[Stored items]
········

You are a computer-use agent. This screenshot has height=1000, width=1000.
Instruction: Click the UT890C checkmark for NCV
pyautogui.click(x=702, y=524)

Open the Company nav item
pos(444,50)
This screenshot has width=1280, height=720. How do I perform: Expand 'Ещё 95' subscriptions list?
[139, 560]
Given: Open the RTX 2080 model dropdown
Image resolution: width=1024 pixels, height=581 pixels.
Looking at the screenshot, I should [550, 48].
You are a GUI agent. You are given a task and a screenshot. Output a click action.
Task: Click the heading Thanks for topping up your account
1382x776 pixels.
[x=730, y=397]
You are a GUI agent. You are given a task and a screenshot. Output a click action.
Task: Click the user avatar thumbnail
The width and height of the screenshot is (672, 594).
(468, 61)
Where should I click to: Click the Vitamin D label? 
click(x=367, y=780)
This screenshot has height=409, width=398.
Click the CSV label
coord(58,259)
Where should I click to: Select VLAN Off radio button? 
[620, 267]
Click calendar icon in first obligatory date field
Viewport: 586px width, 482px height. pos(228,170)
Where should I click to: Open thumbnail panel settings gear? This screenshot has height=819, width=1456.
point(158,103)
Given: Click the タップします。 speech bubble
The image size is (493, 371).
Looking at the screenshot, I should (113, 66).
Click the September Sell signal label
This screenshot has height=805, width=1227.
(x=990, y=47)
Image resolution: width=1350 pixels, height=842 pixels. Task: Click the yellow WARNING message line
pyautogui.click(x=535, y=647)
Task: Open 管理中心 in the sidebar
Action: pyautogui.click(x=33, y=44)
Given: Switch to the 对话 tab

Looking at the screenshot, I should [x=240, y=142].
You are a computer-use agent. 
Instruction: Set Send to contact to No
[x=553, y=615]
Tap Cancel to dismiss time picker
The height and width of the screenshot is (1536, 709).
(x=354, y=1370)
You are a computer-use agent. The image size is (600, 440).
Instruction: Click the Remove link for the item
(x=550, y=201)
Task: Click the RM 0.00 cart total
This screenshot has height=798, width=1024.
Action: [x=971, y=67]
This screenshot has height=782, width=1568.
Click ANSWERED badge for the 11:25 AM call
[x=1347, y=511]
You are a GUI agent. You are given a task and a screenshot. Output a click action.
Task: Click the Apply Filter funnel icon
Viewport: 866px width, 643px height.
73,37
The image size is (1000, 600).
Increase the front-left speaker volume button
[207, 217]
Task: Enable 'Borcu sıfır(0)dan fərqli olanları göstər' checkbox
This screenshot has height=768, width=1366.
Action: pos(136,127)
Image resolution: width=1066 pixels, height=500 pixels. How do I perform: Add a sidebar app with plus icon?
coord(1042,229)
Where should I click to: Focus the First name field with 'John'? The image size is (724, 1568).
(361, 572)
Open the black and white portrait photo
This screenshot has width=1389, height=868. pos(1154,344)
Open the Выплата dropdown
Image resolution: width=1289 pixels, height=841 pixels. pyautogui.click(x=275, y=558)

········

## Problem
Go through the data above from its first line and copy each line exactly, stopping once the line with "Given: Click the タップします。 speech bubble" has been copied.

## Solved exercise
You are a computer-use agent. This screenshot has height=1000, width=1000.
Instruction: Click the UT890C checkmark for NCV
pyautogui.click(x=702, y=524)

Open the Company nav item
pos(444,50)
This screenshot has width=1280, height=720. How do I perform: Expand 'Ещё 95' subscriptions list?
[139, 560]
Given: Open the RTX 2080 model dropdown
Image resolution: width=1024 pixels, height=581 pixels.
Looking at the screenshot, I should [550, 48].
You are a GUI agent. You are given a task and a screenshot. Output a click action.
Task: Click the heading Thanks for topping up your account
1382x776 pixels.
[x=730, y=397]
You are a GUI agent. You are given a task and a screenshot. Output a click action.
Task: Click the user avatar thumbnail
The width and height of the screenshot is (672, 594).
(468, 61)
Where should I click to: Click the Vitamin D label? 
click(x=367, y=780)
This screenshot has height=409, width=398.
Click the CSV label
coord(58,259)
Where should I click to: Select VLAN Off radio button? 
[620, 267]
Click calendar icon in first obligatory date field
Viewport: 586px width, 482px height. pos(228,170)
Where should I click to: Open thumbnail panel settings gear? This screenshot has height=819, width=1456.
point(158,103)
Given: Click the タップします。 speech bubble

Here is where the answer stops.